_Rows_
....

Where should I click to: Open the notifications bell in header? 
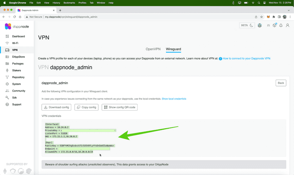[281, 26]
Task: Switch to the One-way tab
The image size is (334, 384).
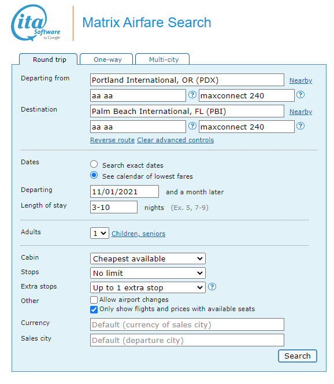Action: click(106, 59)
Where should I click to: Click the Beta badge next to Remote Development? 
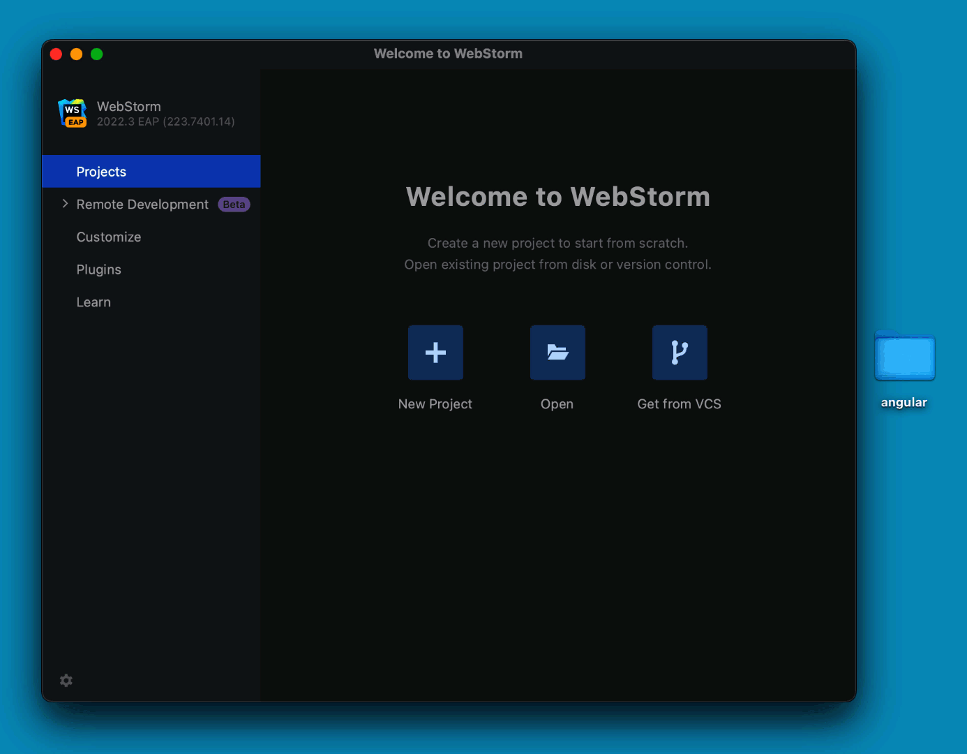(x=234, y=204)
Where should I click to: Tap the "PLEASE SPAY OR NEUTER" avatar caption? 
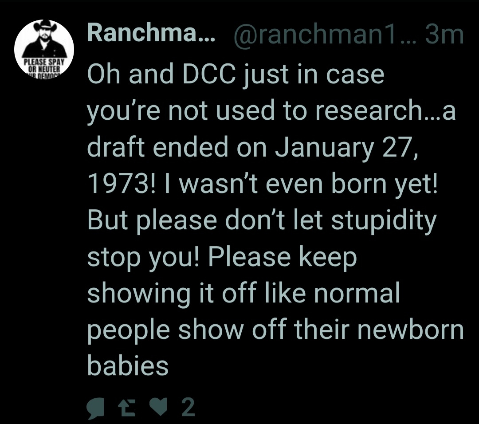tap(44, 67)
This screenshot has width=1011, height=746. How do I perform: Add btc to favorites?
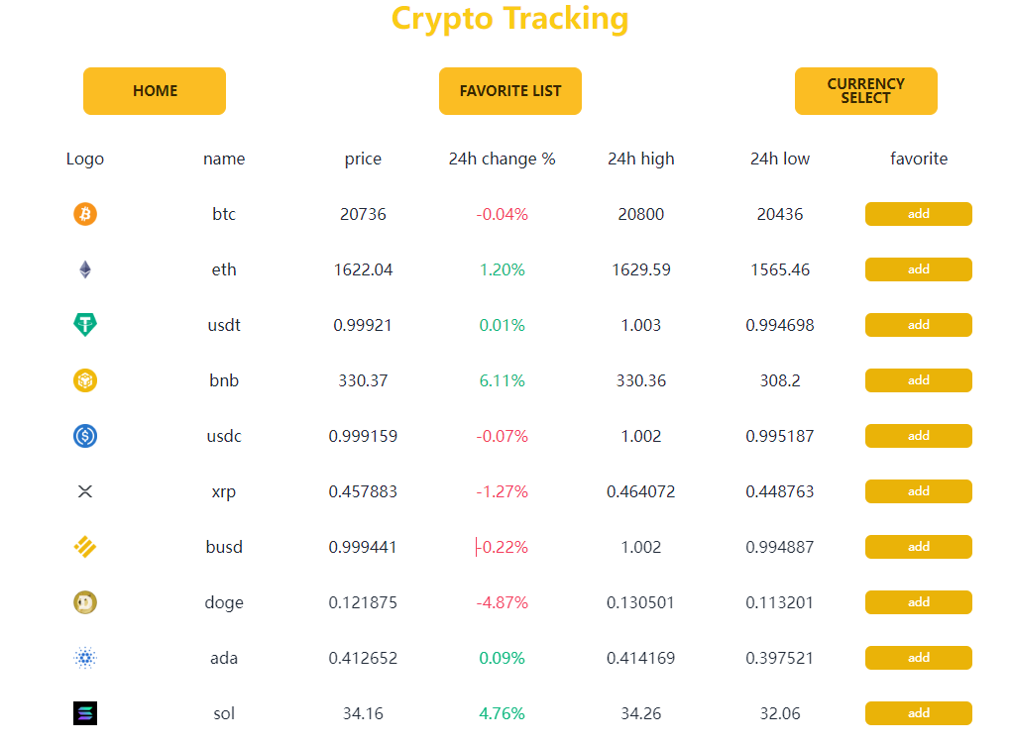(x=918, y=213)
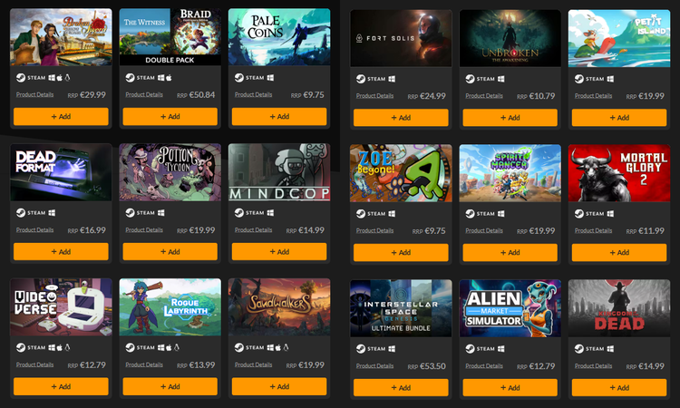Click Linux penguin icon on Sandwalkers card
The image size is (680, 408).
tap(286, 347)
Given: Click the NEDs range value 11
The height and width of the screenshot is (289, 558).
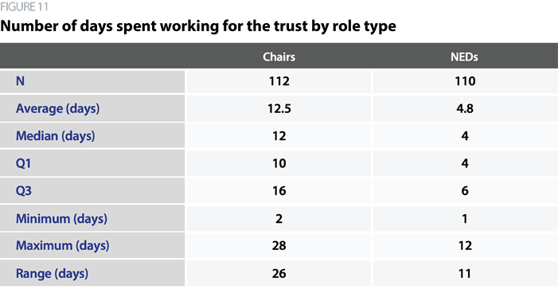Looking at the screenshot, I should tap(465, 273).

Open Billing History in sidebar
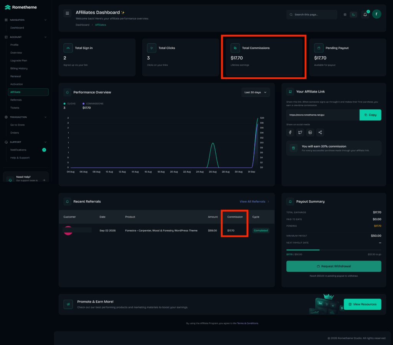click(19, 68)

....

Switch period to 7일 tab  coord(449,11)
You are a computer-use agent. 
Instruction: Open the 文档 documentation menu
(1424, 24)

....

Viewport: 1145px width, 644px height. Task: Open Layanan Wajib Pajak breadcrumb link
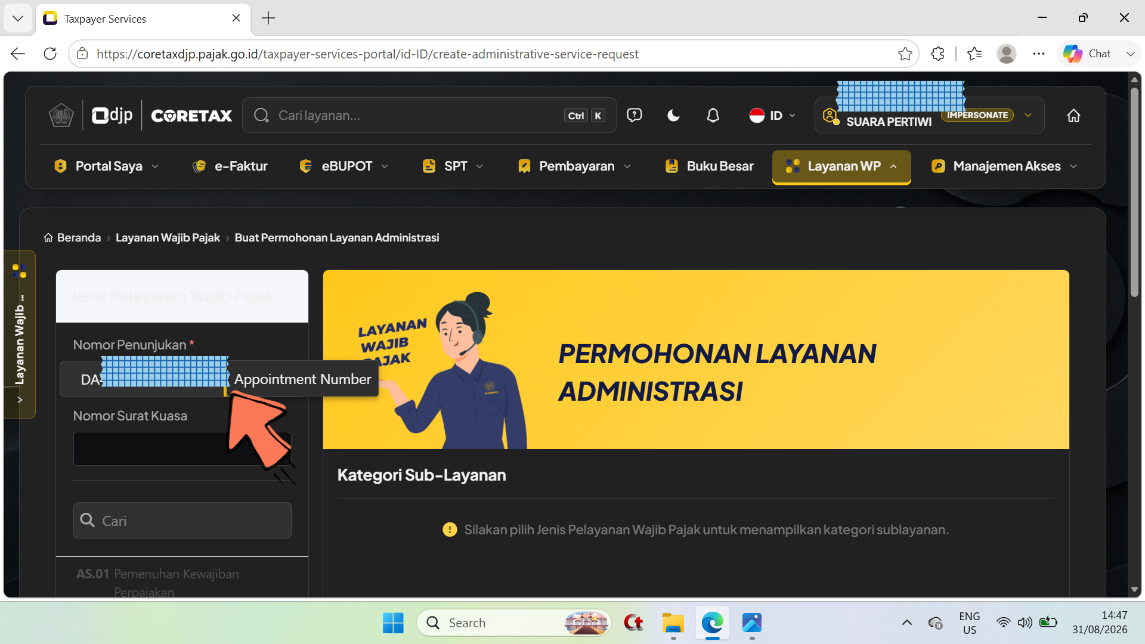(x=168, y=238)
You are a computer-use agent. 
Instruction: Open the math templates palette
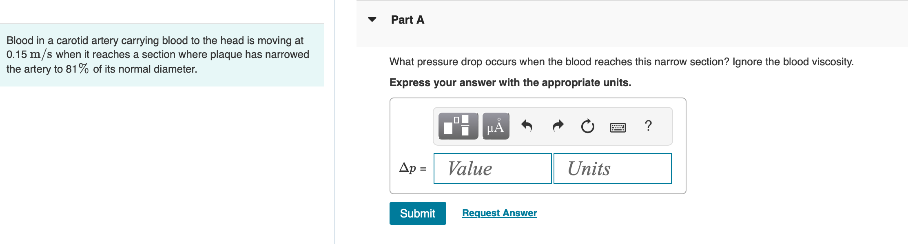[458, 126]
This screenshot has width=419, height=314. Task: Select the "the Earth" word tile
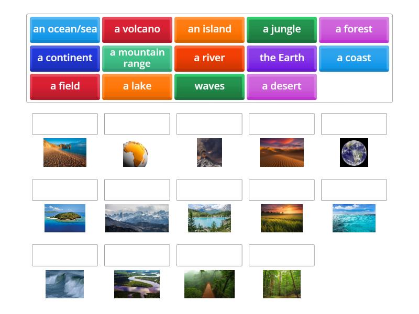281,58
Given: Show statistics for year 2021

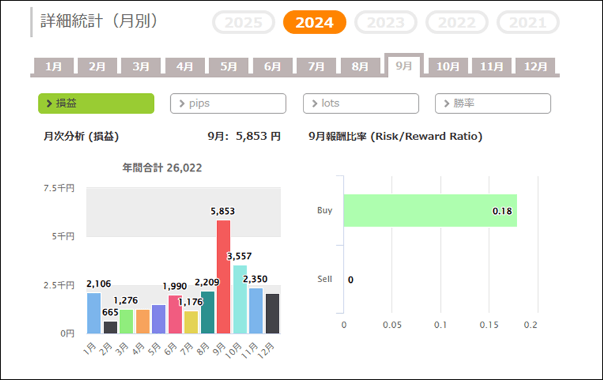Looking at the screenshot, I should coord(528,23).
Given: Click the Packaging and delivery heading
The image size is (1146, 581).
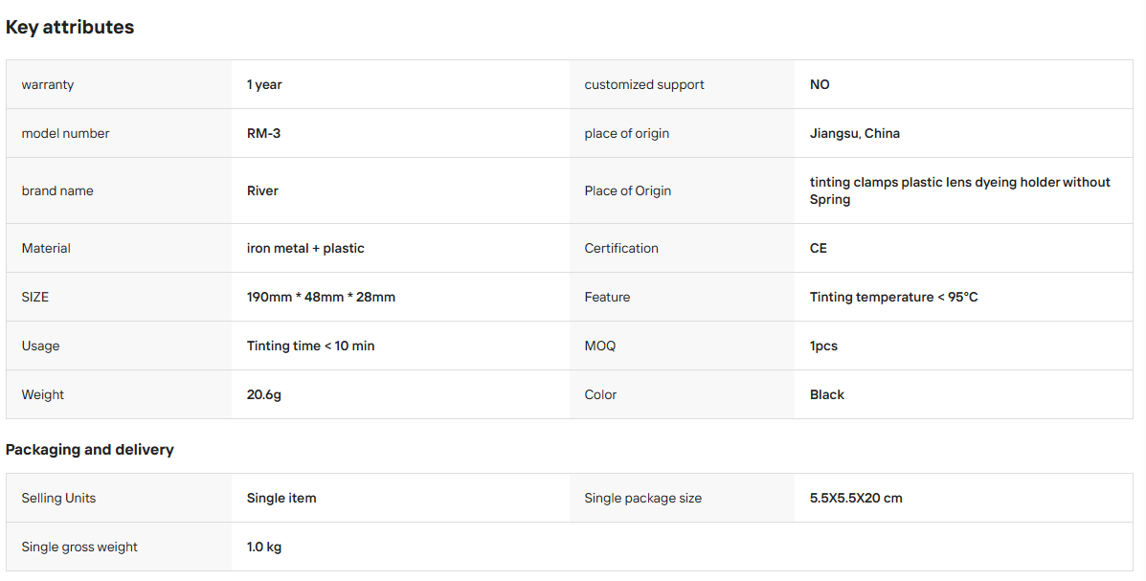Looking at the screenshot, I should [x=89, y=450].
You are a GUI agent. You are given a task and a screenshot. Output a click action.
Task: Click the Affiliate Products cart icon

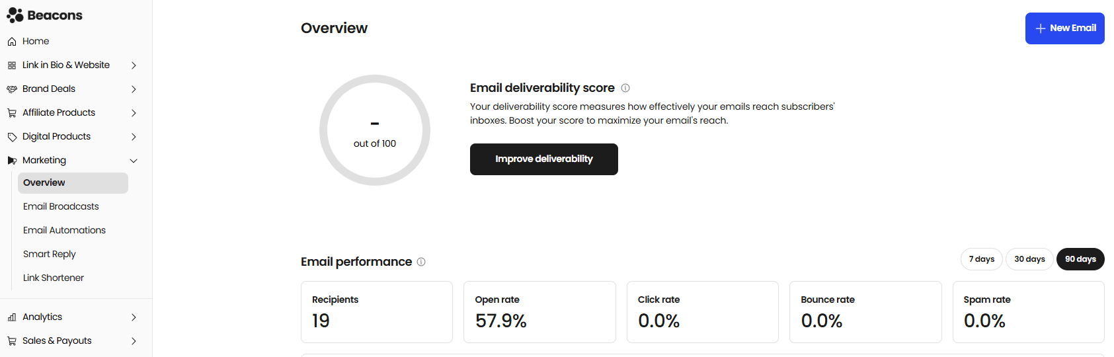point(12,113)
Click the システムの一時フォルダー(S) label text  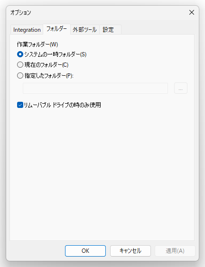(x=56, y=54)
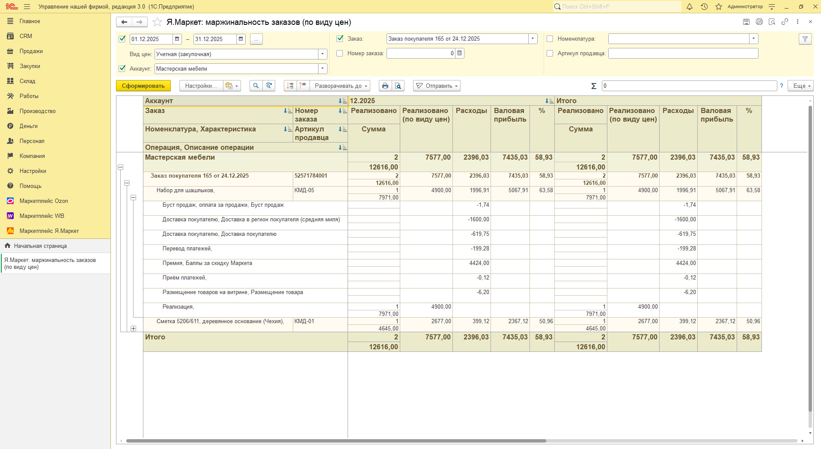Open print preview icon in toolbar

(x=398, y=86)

....

_Prompt_
Across all three blocks of items above, how many lines contain the word "image"? Reply with the number alone.

_Solution below_
3